## Exercise details
Copy the records below line for line, word for word, leaving out the pictures.

## Given data
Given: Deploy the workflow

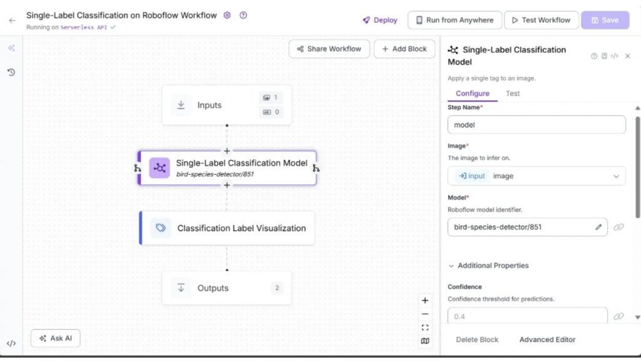Looking at the screenshot, I should [x=379, y=19].
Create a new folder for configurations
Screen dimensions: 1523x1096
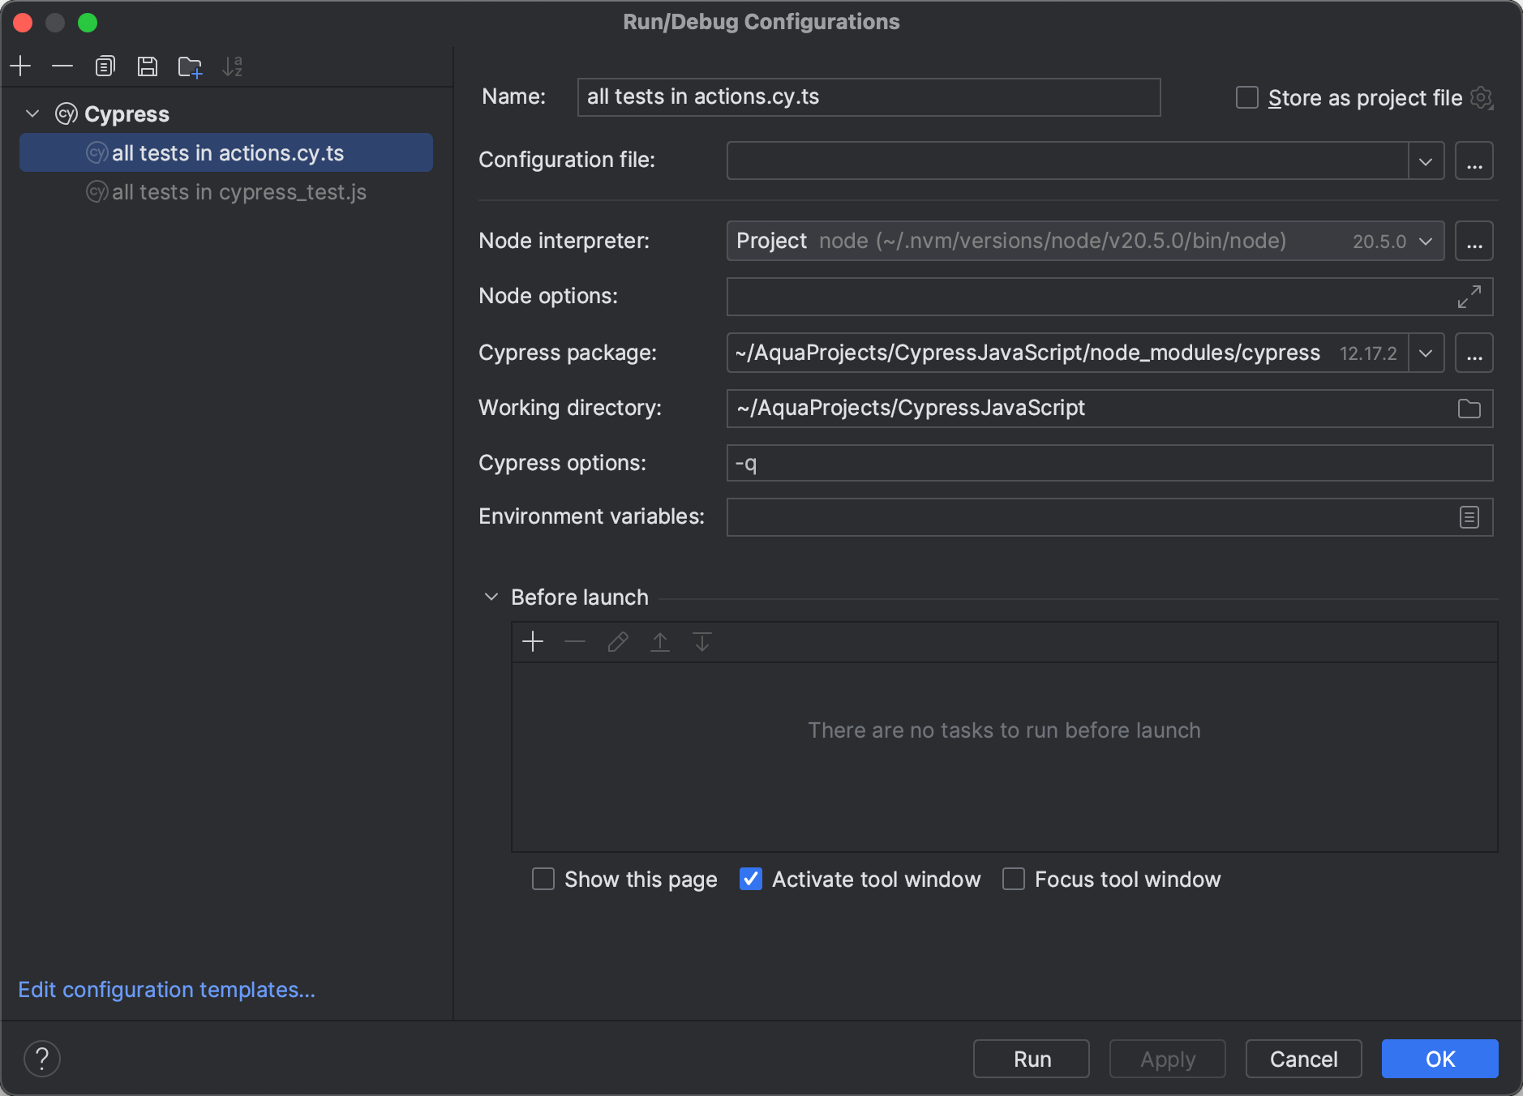click(x=190, y=66)
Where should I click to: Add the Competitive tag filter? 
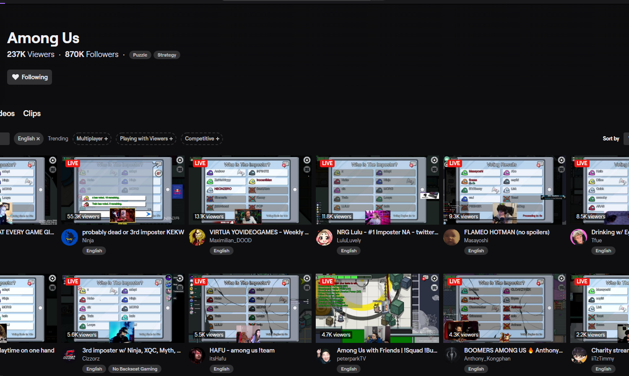tap(202, 139)
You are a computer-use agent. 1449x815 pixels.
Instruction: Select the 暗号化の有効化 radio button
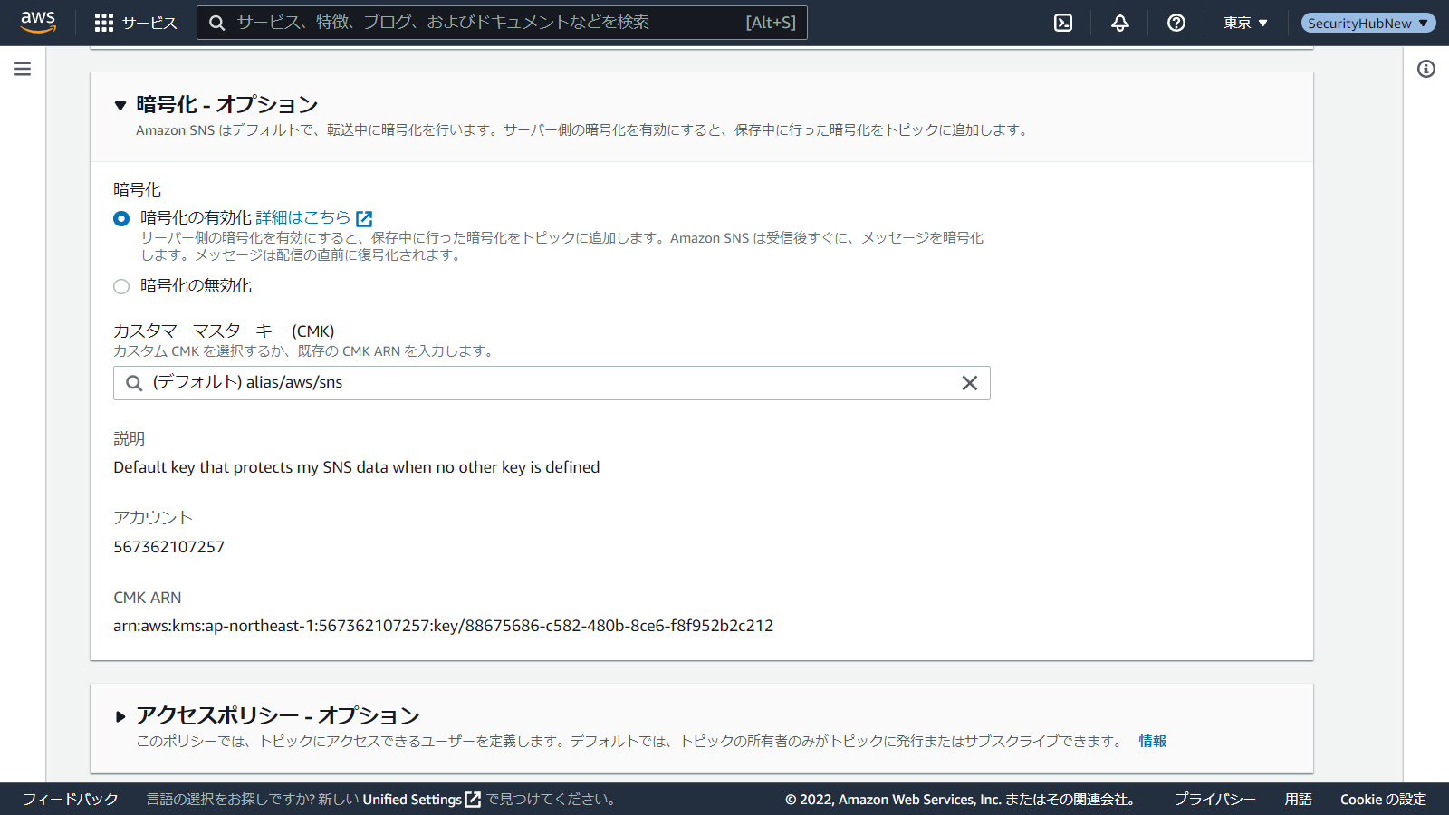[121, 219]
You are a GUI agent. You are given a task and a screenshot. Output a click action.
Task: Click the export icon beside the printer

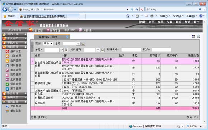194,36
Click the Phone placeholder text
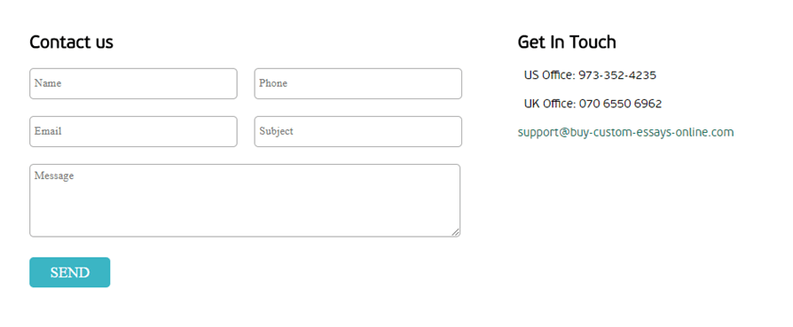Image resolution: width=793 pixels, height=327 pixels. coord(273,83)
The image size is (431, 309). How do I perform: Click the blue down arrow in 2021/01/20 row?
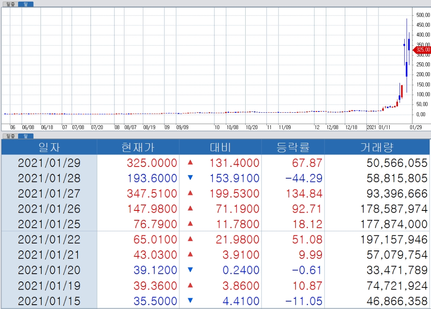(191, 270)
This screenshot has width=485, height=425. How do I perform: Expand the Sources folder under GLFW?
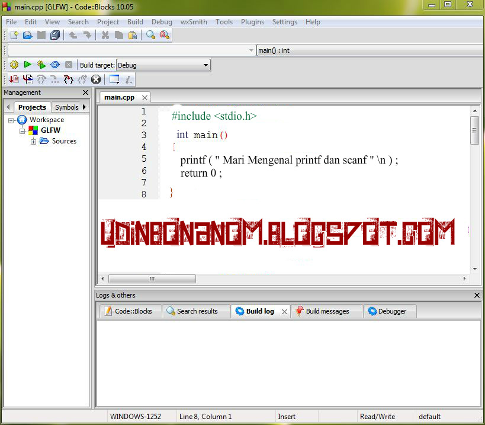[x=34, y=141]
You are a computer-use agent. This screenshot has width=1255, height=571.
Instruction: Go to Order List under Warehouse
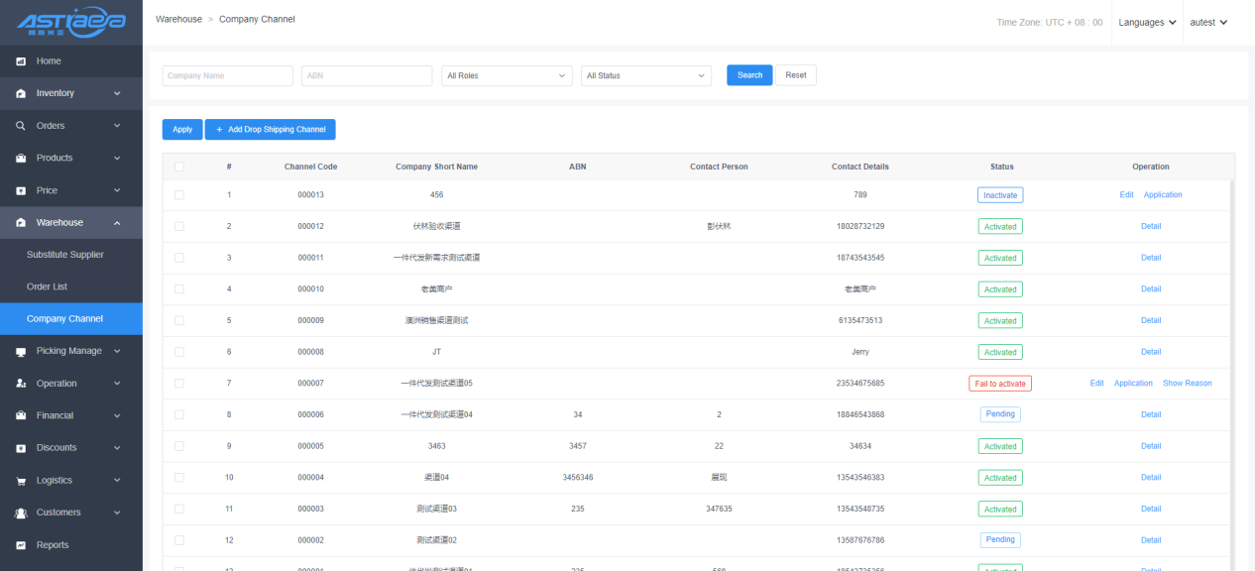click(x=47, y=286)
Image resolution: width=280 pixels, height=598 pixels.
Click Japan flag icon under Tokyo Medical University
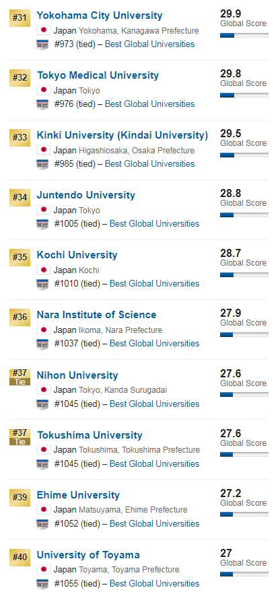pos(44,90)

## Answer to this problem
Given: Deploy the workflow

Looking at the screenshot, I should [x=379, y=19].
Create a new folder for configurations
Screen dimensions: 1523x1096
click(x=190, y=66)
Where should I click to: Add the Competitive tag filter? 
tap(202, 139)
You are a computer-use agent. 1449x815 pixels.
Instruction: Select the 暗号化の有効化 radio button
[121, 219]
You are a GUI agent. You are given a task and a screenshot. Output a click action.
Task: Click the export icon beside the printer

194,36
Click the Phone placeholder text
Image resolution: width=793 pixels, height=327 pixels. coord(273,83)
The image size is (431, 309). How do I perform: Click the blue down arrow in 2021/01/20 row?
(191, 270)
This screenshot has width=485, height=425. How do I perform: Expand the Sources folder under GLFW?
[x=34, y=141]
You are a computer-use agent. This screenshot has width=1255, height=571.
Instruction: Go to Order List under Warehouse
click(x=47, y=286)
Image resolution: width=280 pixels, height=598 pixels.
Click Japan flag icon under Tokyo Medical University
pos(44,90)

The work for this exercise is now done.